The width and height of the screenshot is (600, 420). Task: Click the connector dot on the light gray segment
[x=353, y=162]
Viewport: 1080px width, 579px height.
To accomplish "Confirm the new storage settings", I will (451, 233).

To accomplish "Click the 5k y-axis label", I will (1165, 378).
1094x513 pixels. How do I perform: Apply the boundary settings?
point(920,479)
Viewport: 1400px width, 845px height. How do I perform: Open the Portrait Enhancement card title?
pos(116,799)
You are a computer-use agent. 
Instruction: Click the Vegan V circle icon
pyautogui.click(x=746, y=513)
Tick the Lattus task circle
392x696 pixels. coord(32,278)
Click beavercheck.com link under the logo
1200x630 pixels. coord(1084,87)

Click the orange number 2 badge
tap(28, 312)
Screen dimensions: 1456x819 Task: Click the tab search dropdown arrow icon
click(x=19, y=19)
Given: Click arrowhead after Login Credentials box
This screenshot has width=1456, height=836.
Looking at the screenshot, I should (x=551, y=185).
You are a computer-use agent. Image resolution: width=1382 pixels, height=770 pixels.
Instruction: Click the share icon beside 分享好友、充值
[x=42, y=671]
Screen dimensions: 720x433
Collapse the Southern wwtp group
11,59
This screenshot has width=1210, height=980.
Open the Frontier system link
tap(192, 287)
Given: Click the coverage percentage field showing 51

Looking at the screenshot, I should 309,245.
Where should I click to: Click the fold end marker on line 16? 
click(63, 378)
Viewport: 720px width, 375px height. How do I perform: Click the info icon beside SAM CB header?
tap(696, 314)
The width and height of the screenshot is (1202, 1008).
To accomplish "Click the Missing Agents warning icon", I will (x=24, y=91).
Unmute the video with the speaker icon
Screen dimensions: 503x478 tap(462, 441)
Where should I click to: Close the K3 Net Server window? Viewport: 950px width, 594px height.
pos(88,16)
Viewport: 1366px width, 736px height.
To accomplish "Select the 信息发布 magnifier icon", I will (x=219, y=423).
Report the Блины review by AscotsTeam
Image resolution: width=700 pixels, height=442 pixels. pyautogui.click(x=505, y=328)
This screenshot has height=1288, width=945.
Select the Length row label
□ □ □ □ □
Problem to solve.
Find the word "computer" in the entries above. Copy every line that has it.

The completed task.
You are a computer-use agent. 
You are a computer-use agent. Image resolution: width=1382 pixels, height=770 pixels.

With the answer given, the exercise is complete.